The problem here appears to be that the tokenized text includes the suffix while the linked text does not. I feel that the solution is to include any token that intersects a link. In this page all of the problems are at the end, however I can believe that this could also occur at the start, so the solution should be symmetric.

When marking up the tokens there are three outputs - the token is the start of an entity, the token is within an entity, and the specific entity that the token relates to.
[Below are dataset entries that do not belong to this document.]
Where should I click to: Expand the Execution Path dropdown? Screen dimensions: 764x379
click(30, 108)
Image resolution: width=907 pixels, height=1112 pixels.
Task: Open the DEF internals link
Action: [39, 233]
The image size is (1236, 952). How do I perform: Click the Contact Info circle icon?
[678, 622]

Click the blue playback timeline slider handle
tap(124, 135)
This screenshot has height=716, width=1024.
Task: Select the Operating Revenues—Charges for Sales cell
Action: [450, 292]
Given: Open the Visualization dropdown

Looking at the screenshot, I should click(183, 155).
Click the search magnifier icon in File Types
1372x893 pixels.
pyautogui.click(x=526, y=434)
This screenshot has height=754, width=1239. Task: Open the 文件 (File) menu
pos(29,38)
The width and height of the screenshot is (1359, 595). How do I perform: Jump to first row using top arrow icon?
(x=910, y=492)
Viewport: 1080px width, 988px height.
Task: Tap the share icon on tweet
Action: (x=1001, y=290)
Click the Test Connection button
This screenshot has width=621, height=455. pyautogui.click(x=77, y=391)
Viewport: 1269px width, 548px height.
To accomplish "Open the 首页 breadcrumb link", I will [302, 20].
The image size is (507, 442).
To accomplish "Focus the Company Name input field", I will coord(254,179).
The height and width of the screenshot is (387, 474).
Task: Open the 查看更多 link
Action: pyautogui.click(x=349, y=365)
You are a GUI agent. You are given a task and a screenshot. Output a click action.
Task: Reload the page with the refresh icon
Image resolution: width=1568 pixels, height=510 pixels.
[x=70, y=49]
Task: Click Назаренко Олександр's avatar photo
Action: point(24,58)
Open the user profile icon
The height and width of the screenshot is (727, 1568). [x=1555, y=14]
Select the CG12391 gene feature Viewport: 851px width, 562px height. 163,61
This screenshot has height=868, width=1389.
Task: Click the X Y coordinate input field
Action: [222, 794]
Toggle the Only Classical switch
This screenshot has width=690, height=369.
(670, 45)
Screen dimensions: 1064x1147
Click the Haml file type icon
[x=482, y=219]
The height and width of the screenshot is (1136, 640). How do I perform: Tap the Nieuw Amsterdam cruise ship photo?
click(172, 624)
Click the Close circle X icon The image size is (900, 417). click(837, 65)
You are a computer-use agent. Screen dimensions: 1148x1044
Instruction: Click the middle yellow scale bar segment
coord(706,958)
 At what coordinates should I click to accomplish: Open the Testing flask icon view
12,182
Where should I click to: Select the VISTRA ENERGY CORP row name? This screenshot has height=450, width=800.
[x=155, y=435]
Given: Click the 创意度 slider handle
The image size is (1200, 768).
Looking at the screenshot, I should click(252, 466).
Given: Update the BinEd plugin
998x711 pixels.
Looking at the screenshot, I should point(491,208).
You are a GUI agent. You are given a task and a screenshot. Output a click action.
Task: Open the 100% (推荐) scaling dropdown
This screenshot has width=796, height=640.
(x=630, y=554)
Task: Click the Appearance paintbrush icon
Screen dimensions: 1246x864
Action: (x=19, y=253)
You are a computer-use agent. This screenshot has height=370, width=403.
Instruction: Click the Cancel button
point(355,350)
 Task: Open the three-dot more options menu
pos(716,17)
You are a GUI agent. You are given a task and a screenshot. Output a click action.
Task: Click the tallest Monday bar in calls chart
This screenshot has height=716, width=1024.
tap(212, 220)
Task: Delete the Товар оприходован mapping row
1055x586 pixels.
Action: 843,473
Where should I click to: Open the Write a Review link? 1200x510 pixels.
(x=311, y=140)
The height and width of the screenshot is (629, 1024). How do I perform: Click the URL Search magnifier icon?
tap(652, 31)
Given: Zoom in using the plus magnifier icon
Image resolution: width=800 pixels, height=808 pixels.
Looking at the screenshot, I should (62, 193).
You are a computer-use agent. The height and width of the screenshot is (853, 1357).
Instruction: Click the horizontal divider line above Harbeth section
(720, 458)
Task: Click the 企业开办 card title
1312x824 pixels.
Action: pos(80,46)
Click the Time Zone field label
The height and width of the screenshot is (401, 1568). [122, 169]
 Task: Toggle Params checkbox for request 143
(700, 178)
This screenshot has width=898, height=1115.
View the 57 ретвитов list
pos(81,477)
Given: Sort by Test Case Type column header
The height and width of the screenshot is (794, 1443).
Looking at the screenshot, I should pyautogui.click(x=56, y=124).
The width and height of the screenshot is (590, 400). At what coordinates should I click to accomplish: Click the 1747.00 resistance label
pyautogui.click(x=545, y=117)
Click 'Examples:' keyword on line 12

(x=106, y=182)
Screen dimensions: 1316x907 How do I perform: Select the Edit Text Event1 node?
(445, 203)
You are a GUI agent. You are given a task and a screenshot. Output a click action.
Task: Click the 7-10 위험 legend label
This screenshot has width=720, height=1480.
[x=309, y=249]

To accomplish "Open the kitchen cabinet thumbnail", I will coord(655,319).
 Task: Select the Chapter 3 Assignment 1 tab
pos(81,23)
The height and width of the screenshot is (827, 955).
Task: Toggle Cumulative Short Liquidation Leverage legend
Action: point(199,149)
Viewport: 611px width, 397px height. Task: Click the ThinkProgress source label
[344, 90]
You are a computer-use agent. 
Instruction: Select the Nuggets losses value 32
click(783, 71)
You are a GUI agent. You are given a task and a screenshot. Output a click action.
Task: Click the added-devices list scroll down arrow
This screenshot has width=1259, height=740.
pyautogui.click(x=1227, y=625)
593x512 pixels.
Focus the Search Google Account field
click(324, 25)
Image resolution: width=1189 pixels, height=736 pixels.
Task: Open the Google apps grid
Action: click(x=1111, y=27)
I can start by checking the boundary code.

Code 
from typing import *

def to_boundaries(
    token_offsets: List[Tuple[int, int]],
    link_starts: List[int],
    link_ends: List[int],
    link_targets: List[str],
) -> List[Tuple[bool, bool, Optional[str]]]:
    boundaries = []
    link_iter = zip(link_starts, link_ends, link_targets)
    try:
        link_start, link_end, link_target = next(link_iter)

        within = False
        for token_start, token_end in token_offsets:
            if token_start == token_end: # zero width token
                boundaries.append((False, within, None))
                continue

            while token_start >= link_end:
                link_start, link_end, link_target = next(link_iter)
                within = False

            if token_start < link_end and token_end > link_start:
                # inside link
                boundaries.append((not within, True, link_target))
                within = True
            else:
                boundaries.append((False, False, None))
    except StopIteration:
        boundaries += [(False, False, None)] * (len(token_offsets) - len(boundaries))

    return boundaries
Code 
list(
    zip(
        [
            tokenizer.decode(token)
            for token in tokenized_text["input_ids"]
        ],
        to_boundaries(
            token_offsets=tokenized_text["offset_mapping"],
            link_starts=row.start,
            link_ends=row.end,
            link_targets=row.link,
        )
    )
)[:25]
[('<s>', (False, False, None)),
 ('An', (False, False, None)),
 ('arch', (False, False, None)),
 ('ism', (False, False, None)),
 (' is', (False, False, None)),
 (' a', (False, False, None)),
 (' political', (True, True, 'political philosophy')),
 (' philosophy', (False, True, 'political philosophy')),
 (' and', (False, False, None)),
 (' movement', (True, True, 'Political movement')),
 (' that', (False, False, None)),
 (' is', (False, False, None)),
 (' scept', (False, False, None)),
 ('ical', (False, False, None)),
 (' of', (False, False, None)),
 (' authority', (True, True, 'authority')),
 (' and', (False, False, None)),
 (' rejects', (False, False, None)),
 (' all', (False, False, None)),
 (' involuntary', (False, False, None)),
 (',', (False, False, None)),
 (' coercive', (False, False, None)),
 (' forms', (False, False, None)),
 (' of', (False, False, None)),
 (' hierarchy', (True, True, 'hierarchy'))]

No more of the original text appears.